Du schreibst, dass du manchmal das Gefühl hattest, im falschen Land zu Hause zu sein. Wo ist deine Heimat?

Rein geografisch kann ich das schwer sagen. Aber ich bin mittlerweile sehr zufrieden mit dem, was ich bin. Und in Berlin fühle ich mich zu Hause.

Deine leiblichen Eltern hast du in Korea nicht getroffen. Trotzdem merkt man, dass du auf deiner Reise viele Antworten für dich gefunden hast.

Es ging mir auch nicht so sehr darum, meine Eltern zu finden. Ich habe mich gefragt, wer bin ich, was will ich im Leben, wo ist mein Platz ist. Auf der Reise habe ich gemerkt, dass Korea ein tolles Land ist. Das Fremde in mir, in meinem Gesicht, ist mir quasi vorgestellt worden. Das hat mir wahnsinnig geholfen.

Was wäre passiert, wenn ich nicht adoptiert worden wäre - beschäftigt dich diese Frage?

Auf jeden Fall. Als Adoptierte kennst du weder deine Eltern noch deinen Namen oder Geburtstag. Das lädt zum Fantasieren ein. Als Teenager habe ich mir die wildesten Geschichten dazu ausgedacht, wo ich herkomme und warum ich so aussehe. Ich frage mich schon, ob ich nicht auch in Korea die gleiche Frau geworden wäre. Ich wäre doch trotzdem relativ intelligent gewesen, relativ beharrlich und fleißig. Hätte ich es nicht auch dort zu etwas gebracht?

Wann hast du erfahren, dass du adoptiert worden bist?

Das wusste ich schon immer. Als ich noch ganz klein war, hat sich meine Mutter mit mir vor den Spiegel gestellt und mir erklärt, dass wir unterschiedlich aussehen. Dass sie trotzdem meine Mutter ist, auch wenn eine andere Mutter mich zur Welt gebracht hat. Meine Eltern haben das ziemlich gut gemacht.
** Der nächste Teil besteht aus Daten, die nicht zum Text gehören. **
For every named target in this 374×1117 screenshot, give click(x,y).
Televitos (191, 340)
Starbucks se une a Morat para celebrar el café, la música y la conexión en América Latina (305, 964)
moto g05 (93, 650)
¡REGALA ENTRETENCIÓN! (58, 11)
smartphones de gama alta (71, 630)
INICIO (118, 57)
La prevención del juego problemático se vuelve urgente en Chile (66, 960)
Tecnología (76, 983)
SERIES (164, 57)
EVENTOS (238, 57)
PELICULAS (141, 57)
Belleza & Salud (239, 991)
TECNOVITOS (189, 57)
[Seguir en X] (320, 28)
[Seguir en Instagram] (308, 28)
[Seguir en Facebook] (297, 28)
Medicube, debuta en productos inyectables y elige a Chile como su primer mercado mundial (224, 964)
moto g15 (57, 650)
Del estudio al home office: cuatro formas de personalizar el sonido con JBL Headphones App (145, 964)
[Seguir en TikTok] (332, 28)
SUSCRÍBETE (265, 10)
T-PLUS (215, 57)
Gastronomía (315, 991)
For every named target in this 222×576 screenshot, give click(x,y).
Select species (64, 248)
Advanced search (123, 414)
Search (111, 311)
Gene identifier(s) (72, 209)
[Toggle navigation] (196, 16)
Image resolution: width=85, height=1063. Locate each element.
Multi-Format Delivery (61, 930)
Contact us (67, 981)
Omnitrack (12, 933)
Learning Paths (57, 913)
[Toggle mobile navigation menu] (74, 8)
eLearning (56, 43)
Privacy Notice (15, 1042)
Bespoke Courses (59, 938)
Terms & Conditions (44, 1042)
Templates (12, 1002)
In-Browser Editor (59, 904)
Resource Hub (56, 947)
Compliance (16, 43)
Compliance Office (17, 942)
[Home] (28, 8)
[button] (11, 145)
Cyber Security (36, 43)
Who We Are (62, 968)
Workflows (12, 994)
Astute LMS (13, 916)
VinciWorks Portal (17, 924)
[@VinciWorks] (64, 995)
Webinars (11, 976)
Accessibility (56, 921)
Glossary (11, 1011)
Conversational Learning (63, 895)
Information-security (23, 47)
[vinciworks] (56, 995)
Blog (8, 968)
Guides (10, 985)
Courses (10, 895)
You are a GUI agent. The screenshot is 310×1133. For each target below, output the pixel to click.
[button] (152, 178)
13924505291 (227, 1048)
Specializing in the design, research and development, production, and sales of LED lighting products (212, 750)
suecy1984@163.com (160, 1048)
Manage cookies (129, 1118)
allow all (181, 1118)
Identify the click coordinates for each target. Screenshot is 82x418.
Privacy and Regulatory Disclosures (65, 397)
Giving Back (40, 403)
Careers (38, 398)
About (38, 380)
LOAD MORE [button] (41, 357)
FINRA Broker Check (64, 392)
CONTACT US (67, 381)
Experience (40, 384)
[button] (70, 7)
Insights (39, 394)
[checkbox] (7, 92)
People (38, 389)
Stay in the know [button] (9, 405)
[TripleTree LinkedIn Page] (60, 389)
Trotzdem merkt man an einigen Stellen im Buch, dass du wütend bist und mit deiner Situation als Adoptierte lange zu kämpfen hattest. Kannst du jetzt verstehen, warum deine Eltern sich damals dafür entschieden haben?

Verstehen kann ich das sehr gut. Ich habe in Korea selbst so eine Situation mit einem kleinen Waisenkind erlebt. Natürlich will man es sofort einpacken und mitnehmen. Trotzdem sehe ich Adoptionen nach wie vor sehr kritisch. Die Frage ist nämlich, ob man sich über die Konsequenzen bewusst ist. Wie schwierig es zum Beispiel ist, ein traumatisiertes Kind in die Familie zu integrieren. Denn egal wie klein du bist, du kriegst schon mit, wenn deine Mutter dich weggibt. Ich hatte früher immer Heimweh. Und als Baby habe ich nachts wahnsinnig viel geweint. Das ist hart - auch für die Eltern. Und dann das kulturelle Chaos, das eine Adoption auslösen kann.

"Man muss den Müttern helfen"

Inzwischen sind Auslandsadoptionen fast schon schick. Stars wie Madonna oder Angelina Jolie reisen nach Afrika und suchen sich dort ein Kind aus. Was hältst du davon?

Ich finde die Berichterstattung darüber sehr einseitig und verkitscht, besonders bei der Jolie-Pitt-Familie. Außerdem ist das alles extrem kurz gedacht. Wenn eine schöne weiße Frau wie Madonna in die Waisenhäuser geht und sich ein Kind aussucht - was erzählt man dann den Kindern, die zurückbleiben? Auch wenn die besten Absichten hinter einer Adoption stecken, muss man fragen dürfen, ob die Kinder wirklich damit klar kommen.

Man könnte auch argumentieren, dass es trotz allem besser ist, einem Kind Wärme und Liebe zu geben, statt es in einem Waisenhaus aufwachsen zu lassen.

Wenn man einem Kind helfen will, warum nicht im eigenen Land? Ich würde sogar noch weiter gehen und sagen: Man muss den Müttern helfen. In Korea wurden über 200.000 Kinder aus dem Land adoptiert. Was hat das für diese 200.000 Frauen bedeutet? Ihnen wurde vermittelt, dass sie nicht gut genug sind, um ihre eigenen Kinder großzuziehen. Das ist anmaßend vom Westen. Und es ist anmaßend zu denken, dass wir diesen Kindern immer Liebe und Wärme geben könnten. Eine Adoption ist eine sehr, sehr große Entscheidung.

Welche Reaktionen bekommst du auf dein Buch?

Von jungen Adoptierten habe ich viele positive Rückmeldungen bekommen. Es gab aber auch ganz böse Reaktionen von Adoptivmüttern, die jetzt noch kleinere Kinder haben. Ich will natürlich niemandem verbieten, Kinder zu adoptieren. Aber die jetzt erwachsenen Adoptierten haben das Recht auf eine kritische Debatte.